Building a Sales Engine with Claude Code and MCP Servers

Published on 13.04.2026

AI & AGENTS

How to Build a Sales Engine With Claude Code

TLDR: A solopreneur replaced roughly twenty hours of weekly sales admin work by building a prospecting and outreach system using Claude Code custom skills, Apollo.io for company data, Attio CRM via its official MCP server, and Perplexity for research. The entire setup cost around EUR 100 in tooling and filters out ninety percent of unqualified prospects automatically.

Summary: The author starts from a familiar pain point: sales reps spend seventy percent of their week on administrative tasks that generate zero revenue. Rather than buying into an existing sales platform, they decided to build a custom system using Claude Code. The reasoning makes sense. Off-the-shelf tools like Clay.com force you into their UI, mix automation and data costs through opaque credit systems, and get expensive quickly. With a Claude Max subscription already in hand, the automation capability exists in-house. The question becomes how to wire it together.

The architecture uses Apollo.io as the company data source. The author filters Apollo's database for their ideal customer profile — European services companies with five to fifty million in annual revenue — downloads that list, and runs a custom Claude Code skill called prescreen. This skill augments the Apollo data with web search and Perplexity API lookups to evaluate each company against contextual criteria. The results are striking. Prescreening eliminated ninety percent of the downloaded companies due to poor fit, weak financials, or lack of operational readiness. At ten to twenty minutes per company for manual research, that filtering saved over twenty hours for roughly thirty-five euros in API credits.

From the prescreened list, a second skill called lead-source handles the heavy lifting for each targeted company. It runs in parallel across multiple agents, sourcing contact data from Apollo via API calls, creating CRM records in Attio, generating PDF reports that identify operational bottlenecks, and drafting personalized LinkedIn messages and cold emails directly in Gmail. A custom Gmail MCP server handles the email creation with the PDF attached. The human's job shrinks to reviewing and editing each draft before hitting send — minutes per prospect instead of hours.

The author also includes some quick industry news: Anthropic hit thirty billion in annualized revenue surpassing OpenAI, Meta released Muse Spark from its Superintelligence Labs, Amazon defended two hundred billion in capital expenditure, and OpenAI is dealing with executive departures and internal friction over IPO timing.

Key takeaways:

  • Claude Code custom skills can automate prospecting, prescreening, contact sourcing, CRM record creation, and email drafting in parallel
  • Prescreening with Perplexity filtered out ninety percent of prospects, saving twenty-plus hours for roughly EUR 35 in API credits
  • Keeping a human in the loop for outreach is essential — agents should draft, humans should decide and send
  • API-first tools with MCP server support (like Attio) are critical for agent-driven workflows
  • The total cost for the entire setup was approximately EUR 100

Why do I care: This is more of a business and automation story than a frontend one, but there is a real architectural lesson hiding in plain sight. The author's choice of Attio came down to two factors: a generous free plan and an official MCP server. That second point matters. As AI agents become more capable, the software tools that expose clean APIs and build proper MCP servers will become the default choices for automation-heavy workflows. The UI-first tools that lack strong abstraction layers will get left behind.
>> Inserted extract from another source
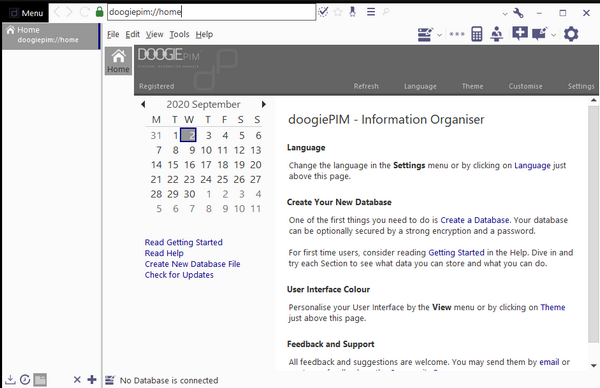This screenshot has height=388, width=600.
Task: Expand dropdown arrow beside the edit-comment icon
Action: pos(553,35)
I keep thinking about how this applies to the tools we build and integrate — if your product does not have a solid API layer, an AI agent cannot use it, and that is an increasingly important purchasing criterion. The prescreening approach using Perplexity for contextual research is also clever, though I would want to see how it holds up at larger volumes. The hit rate of fifty percent from prescreened to scheduled outreach sounds good on paper, but the real test is whether those meetings convert.